Description
A vibrant and refreshing Rainbow Orzo Salad featuring colorful bell peppers, cherry tomatoes, cucumber, and fresh basil, tossed in a zesty lemon Dijon dressing. Perfect for a light lunch or a side dish, this easy-to-make pasta salad is both flavorful and visually appealing.
Ingredients
Scale
Salad
- 1 1/2 cups orzo pasta
- 1/2 cup red bell pepper, diced
- 1/2 cup yellow bell pepper, diced
- 1/2 cup cherry tomatoes, halved
- 1/2 cup cucumber, diced
- 1/4 cup red onion, finely chopped
- 1/4 cup fresh basil, chopped
Dressing
- 1/4 cup olive oil
- 2 tablespoons lemon juice
- 1 teaspoon Dijon mustard
- Salt and pepper, to taste
Instructions
- Cook Orzo: Prepare the orzo pasta according to the package directions. Once cooked, drain the pasta thoroughly and rinse it with cold water to stop the cooking process and cool the orzo for the salad.

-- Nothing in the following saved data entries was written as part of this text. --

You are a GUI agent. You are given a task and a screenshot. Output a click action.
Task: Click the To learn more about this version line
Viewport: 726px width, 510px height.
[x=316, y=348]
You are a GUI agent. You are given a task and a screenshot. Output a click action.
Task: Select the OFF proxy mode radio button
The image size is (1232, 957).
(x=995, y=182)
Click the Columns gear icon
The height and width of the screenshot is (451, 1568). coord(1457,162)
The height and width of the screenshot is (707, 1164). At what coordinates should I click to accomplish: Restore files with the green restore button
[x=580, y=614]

- Combine Vegetables: In a large mixing bowl, add the cooled orzo and mix in the diced red and yellow bell peppers, halved cherry tomatoes, diced cucumber, finely chopped red onion, and chopped fresh basil to create a colorful base for the salad.

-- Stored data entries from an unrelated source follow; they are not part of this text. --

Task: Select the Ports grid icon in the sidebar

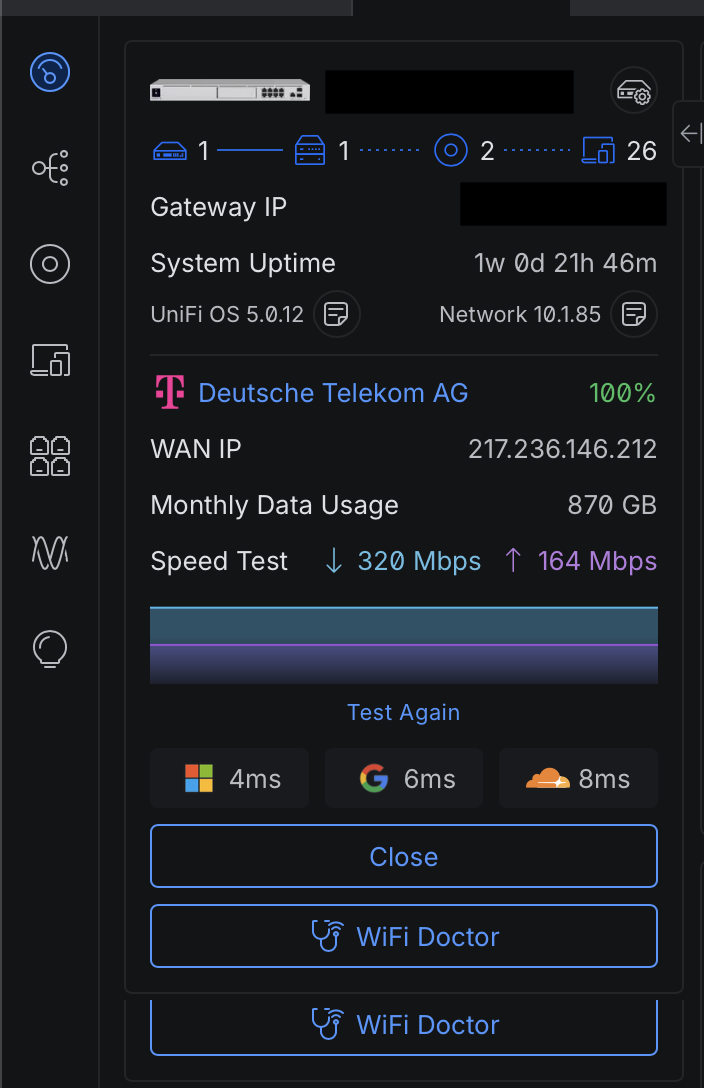Action: click(x=49, y=456)
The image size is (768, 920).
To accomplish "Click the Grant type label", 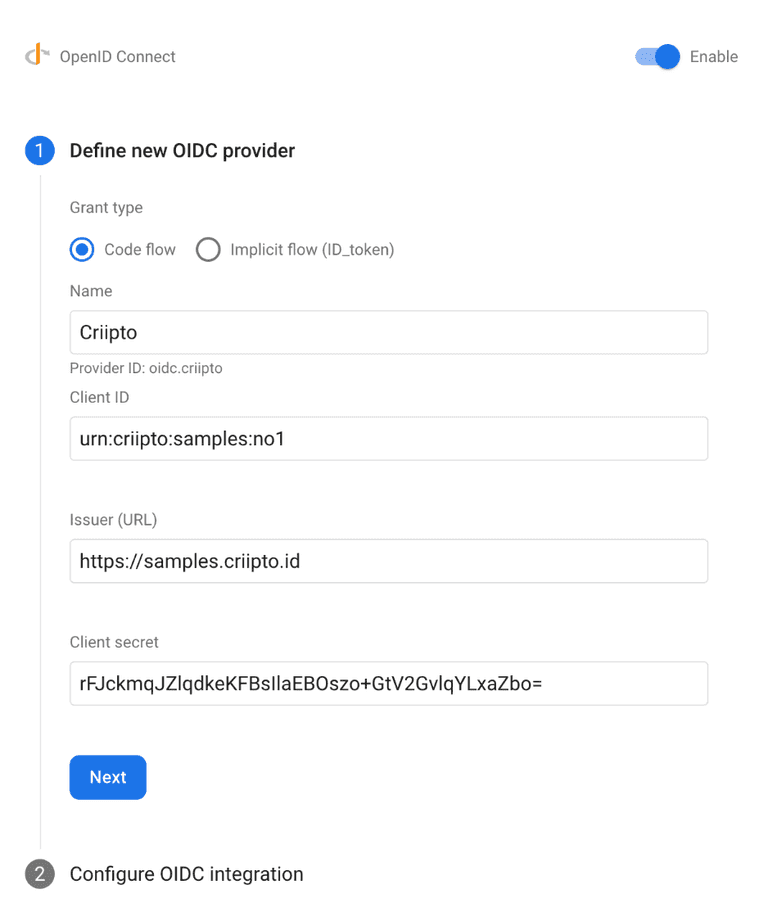I will (106, 207).
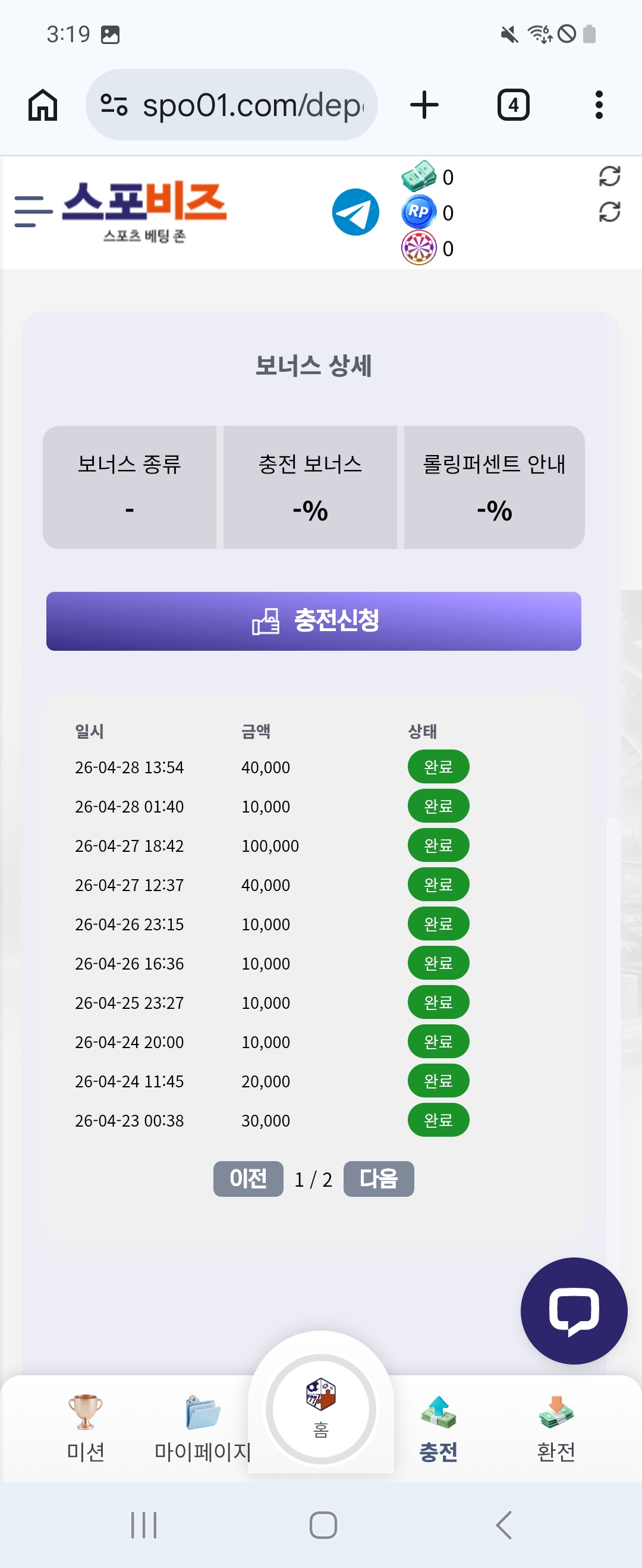Show the open tabs switcher
642x1568 pixels.
point(513,105)
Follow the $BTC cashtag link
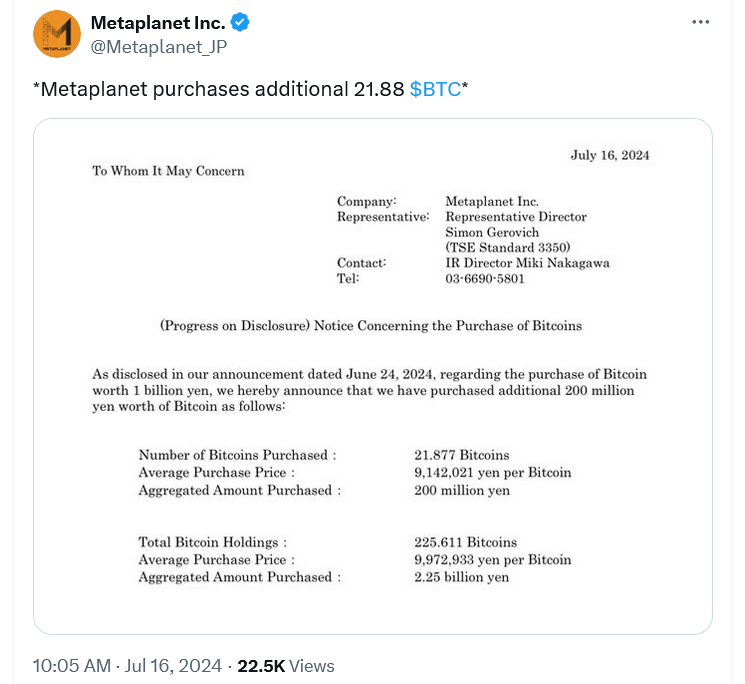The image size is (745, 684). pyautogui.click(x=435, y=89)
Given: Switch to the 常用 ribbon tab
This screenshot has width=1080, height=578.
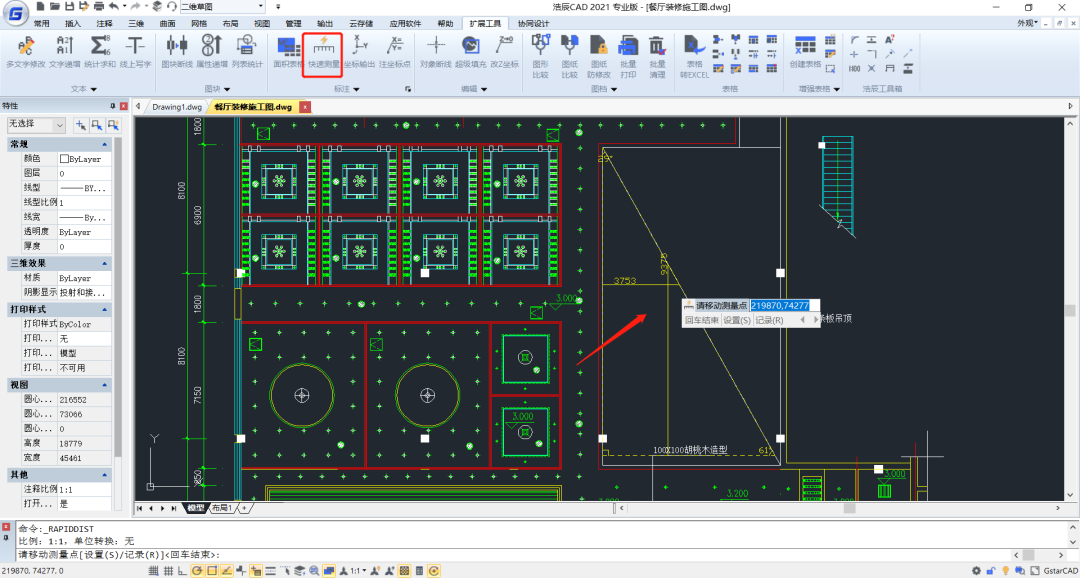Looking at the screenshot, I should click(41, 23).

- Prepare Dressing: In a small bowl, whisk together the olive oil, freshly squeezed lemon juice, Dijon mustard, salt, and pepper until the mixture is emulsified and smooth to evenly coat the salad.
- Toss Salad: Pour the prepared dressing over the orzo and vegetables. Toss gently but thoroughly to ensure all ingredients are well coated with the tangy dressing, allowing the flavors to meld.
- Chill and Serve: Transfer the salad to the refrigerator and chill for 20 to 30 minutes before serving. This step enhances the flavor and makes it a refreshing dish, ideal for warm days or as a side to grilled meals.
Notes
- Rinsing the orzo with cold water after cooking prevents it from becoming sticky and helps cool the salad quickly.
- You can add crumbled feta cheese or toasted pine nuts for extra texture and flavor.
- This salad holds well for up to 2 days refrigerated, making it a great make-ahead option.
- For a gluten-free version, substitute orzo with a gluten-free pasta alternative like rice or quinoa pasta.